[Data supplied — start]

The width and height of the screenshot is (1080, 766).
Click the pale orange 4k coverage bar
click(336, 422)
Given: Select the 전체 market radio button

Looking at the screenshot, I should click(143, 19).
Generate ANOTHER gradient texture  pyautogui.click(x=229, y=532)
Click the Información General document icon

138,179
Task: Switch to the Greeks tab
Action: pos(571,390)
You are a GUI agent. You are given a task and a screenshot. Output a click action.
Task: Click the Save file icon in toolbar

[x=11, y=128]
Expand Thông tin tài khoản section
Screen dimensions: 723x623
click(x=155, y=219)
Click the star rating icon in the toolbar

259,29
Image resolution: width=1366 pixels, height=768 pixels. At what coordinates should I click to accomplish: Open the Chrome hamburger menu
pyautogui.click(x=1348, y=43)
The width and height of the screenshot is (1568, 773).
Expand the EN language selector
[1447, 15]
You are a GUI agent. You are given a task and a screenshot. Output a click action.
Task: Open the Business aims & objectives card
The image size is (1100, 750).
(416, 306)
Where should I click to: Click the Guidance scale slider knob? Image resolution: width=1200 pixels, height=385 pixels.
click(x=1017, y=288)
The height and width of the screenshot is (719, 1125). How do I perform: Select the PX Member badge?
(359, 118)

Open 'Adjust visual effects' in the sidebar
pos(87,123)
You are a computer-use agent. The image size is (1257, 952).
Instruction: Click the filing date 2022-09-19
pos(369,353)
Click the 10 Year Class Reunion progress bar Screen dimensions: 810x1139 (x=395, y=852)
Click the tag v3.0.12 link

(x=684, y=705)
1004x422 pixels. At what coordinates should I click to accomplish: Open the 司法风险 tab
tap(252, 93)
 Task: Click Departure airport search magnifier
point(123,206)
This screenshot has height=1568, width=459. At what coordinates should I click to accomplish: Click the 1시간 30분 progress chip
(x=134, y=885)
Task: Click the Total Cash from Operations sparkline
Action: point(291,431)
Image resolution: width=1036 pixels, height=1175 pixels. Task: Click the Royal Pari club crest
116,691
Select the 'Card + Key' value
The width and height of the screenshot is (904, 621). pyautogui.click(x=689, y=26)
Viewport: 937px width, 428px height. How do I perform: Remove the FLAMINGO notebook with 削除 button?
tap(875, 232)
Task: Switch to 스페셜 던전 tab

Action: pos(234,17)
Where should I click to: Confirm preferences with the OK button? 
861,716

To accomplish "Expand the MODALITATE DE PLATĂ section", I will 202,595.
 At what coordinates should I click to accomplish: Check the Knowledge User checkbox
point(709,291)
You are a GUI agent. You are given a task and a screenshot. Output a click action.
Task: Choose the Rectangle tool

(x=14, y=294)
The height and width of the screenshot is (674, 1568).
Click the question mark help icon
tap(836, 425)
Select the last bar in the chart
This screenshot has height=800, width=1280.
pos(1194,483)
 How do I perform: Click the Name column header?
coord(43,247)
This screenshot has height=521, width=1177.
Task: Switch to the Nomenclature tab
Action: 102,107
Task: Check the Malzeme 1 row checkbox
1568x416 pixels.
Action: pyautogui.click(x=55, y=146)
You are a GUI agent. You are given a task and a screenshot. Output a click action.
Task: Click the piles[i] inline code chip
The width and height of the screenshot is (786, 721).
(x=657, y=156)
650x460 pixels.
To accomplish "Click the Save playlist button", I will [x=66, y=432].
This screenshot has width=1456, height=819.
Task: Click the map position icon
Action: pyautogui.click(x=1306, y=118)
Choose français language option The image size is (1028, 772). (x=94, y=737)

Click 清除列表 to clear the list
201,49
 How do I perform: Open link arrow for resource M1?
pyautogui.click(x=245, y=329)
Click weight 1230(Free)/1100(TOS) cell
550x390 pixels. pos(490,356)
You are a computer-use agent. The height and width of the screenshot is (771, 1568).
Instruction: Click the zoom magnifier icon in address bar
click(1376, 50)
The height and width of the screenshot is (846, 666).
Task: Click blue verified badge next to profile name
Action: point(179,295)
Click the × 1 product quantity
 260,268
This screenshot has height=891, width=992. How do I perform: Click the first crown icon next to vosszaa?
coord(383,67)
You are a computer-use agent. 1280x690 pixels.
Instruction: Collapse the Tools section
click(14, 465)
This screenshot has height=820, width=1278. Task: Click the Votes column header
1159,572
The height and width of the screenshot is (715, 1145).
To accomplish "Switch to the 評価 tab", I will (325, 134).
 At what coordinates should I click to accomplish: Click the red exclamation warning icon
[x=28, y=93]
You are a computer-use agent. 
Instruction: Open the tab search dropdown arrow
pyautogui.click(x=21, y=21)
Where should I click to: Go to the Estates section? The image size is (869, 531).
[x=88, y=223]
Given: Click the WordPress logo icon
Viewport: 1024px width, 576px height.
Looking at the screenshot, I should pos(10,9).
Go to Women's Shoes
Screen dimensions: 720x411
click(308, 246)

[Data supplied — finish]

#### Required action
Restate the entries. Match them exactly.

#### Result of the task
The width and height of the screenshot is (1080, 766).
Click the pale orange 4k coverage bar
click(336, 422)
Given: Select the 전체 market radio button

Looking at the screenshot, I should click(143, 19).
Generate ANOTHER gradient texture  pyautogui.click(x=229, y=532)
Click the Información General document icon

138,179
Task: Switch to the Greeks tab
Action: pos(571,390)
You are a GUI agent. You are given a task and a screenshot. Output a click action.
Task: Click the Save file icon in toolbar

[x=11, y=128]
Expand Thông tin tài khoản section
Screen dimensions: 723x623
click(x=155, y=219)
Click the star rating icon in the toolbar

259,29
Image resolution: width=1366 pixels, height=768 pixels. At what coordinates should I click to accomplish: Open the Chrome hamburger menu
pyautogui.click(x=1348, y=43)
The width and height of the screenshot is (1568, 773).
Expand the EN language selector
[1447, 15]
You are a GUI agent. You are given a task and a screenshot. Output a click action.
Task: Open the Business aims & objectives card
The image size is (1100, 750).
(416, 306)
Where should I click to: Click the Guidance scale slider knob? Image resolution: width=1200 pixels, height=385 pixels.
click(x=1017, y=288)
The height and width of the screenshot is (719, 1125). How do I perform: Select the PX Member badge?
(359, 118)

Open 'Adjust visual effects' in the sidebar
pos(87,123)
You are a computer-use agent. The image size is (1257, 952).
Instruction: Click the filing date 2022-09-19
pos(369,353)
Click the 10 Year Class Reunion progress bar Screen dimensions: 810x1139 (x=395, y=852)
Click the tag v3.0.12 link

(x=684, y=705)
1004x422 pixels. At what coordinates should I click to accomplish: Open the 司法风险 tab
tap(252, 93)
 Task: Click Departure airport search magnifier
point(123,206)
This screenshot has height=1568, width=459. At what coordinates should I click to accomplish: Click the 1시간 30분 progress chip
(x=134, y=885)
Task: Click the Total Cash from Operations sparkline
Action: point(291,431)
Image resolution: width=1036 pixels, height=1175 pixels. Task: Click the Royal Pari club crest
116,691
Select the 'Card + Key' value
The width and height of the screenshot is (904, 621). pyautogui.click(x=689, y=26)
Viewport: 937px width, 428px height. How do I perform: Remove the FLAMINGO notebook with 削除 button?
tap(875, 232)
Task: Switch to 스페셜 던전 tab

Action: pos(234,17)
Where should I click to: Confirm preferences with the OK button? 
861,716

To accomplish "Expand the MODALITATE DE PLATĂ section", I will 202,595.
 At what coordinates should I click to accomplish: Check the Knowledge User checkbox
point(709,291)
You are a GUI agent. You are given a task and a screenshot. Output a click action.
Task: Choose the Rectangle tool

(x=14, y=294)
The height and width of the screenshot is (674, 1568).
Click the question mark help icon
tap(836, 425)
Select the last bar in the chart
This screenshot has height=800, width=1280.
pos(1194,483)
 How do I perform: Click the Name column header?
coord(43,247)
This screenshot has height=521, width=1177.
Task: Switch to the Nomenclature tab
Action: 102,107
Task: Check the Malzeme 1 row checkbox
1568x416 pixels.
Action: pyautogui.click(x=55, y=146)
You are a GUI agent. You are given a task and a screenshot. Output a click action.
Task: Click the piles[i] inline code chip
The width and height of the screenshot is (786, 721).
(x=657, y=156)
650x460 pixels.
To accomplish "Click the Save playlist button", I will [x=66, y=432].
This screenshot has width=1456, height=819.
Task: Click the map position icon
Action: pyautogui.click(x=1306, y=118)
Choose français language option The image size is (1028, 772). (x=94, y=737)

Click 清除列表 to clear the list
201,49
 How do I perform: Open link arrow for resource M1?
pyautogui.click(x=245, y=329)
Click weight 1230(Free)/1100(TOS) cell
550x390 pixels. pos(490,356)
You are a computer-use agent. The height and width of the screenshot is (771, 1568).
Instruction: Click the zoom magnifier icon in address bar
click(1376, 50)
The height and width of the screenshot is (846, 666).
Task: Click blue verified badge next to profile name
Action: point(179,295)
Click the × 1 product quantity
 260,268
This screenshot has height=891, width=992. How do I perform: Click the first crown icon next to vosszaa?
coord(383,67)
You are a computer-use agent. 1280x690 pixels.
Instruction: Collapse the Tools section
click(14, 465)
This screenshot has height=820, width=1278. Task: Click the Votes column header
1159,572
The height and width of the screenshot is (715, 1145).
To accomplish "Switch to the 評価 tab", I will (325, 134).
 At what coordinates should I click to accomplish: Click the red exclamation warning icon
[x=28, y=93]
You are a computer-use agent. 
Instruction: Open the tab search dropdown arrow
pyautogui.click(x=21, y=21)
Where should I click to: Go to the Estates section? The image size is (869, 531).
[x=88, y=223]
Given: Click the WordPress logo icon
Viewport: 1024px width, 576px height.
Looking at the screenshot, I should pos(10,9).
Go to Women's Shoes
Screen dimensions: 720x411
click(308, 246)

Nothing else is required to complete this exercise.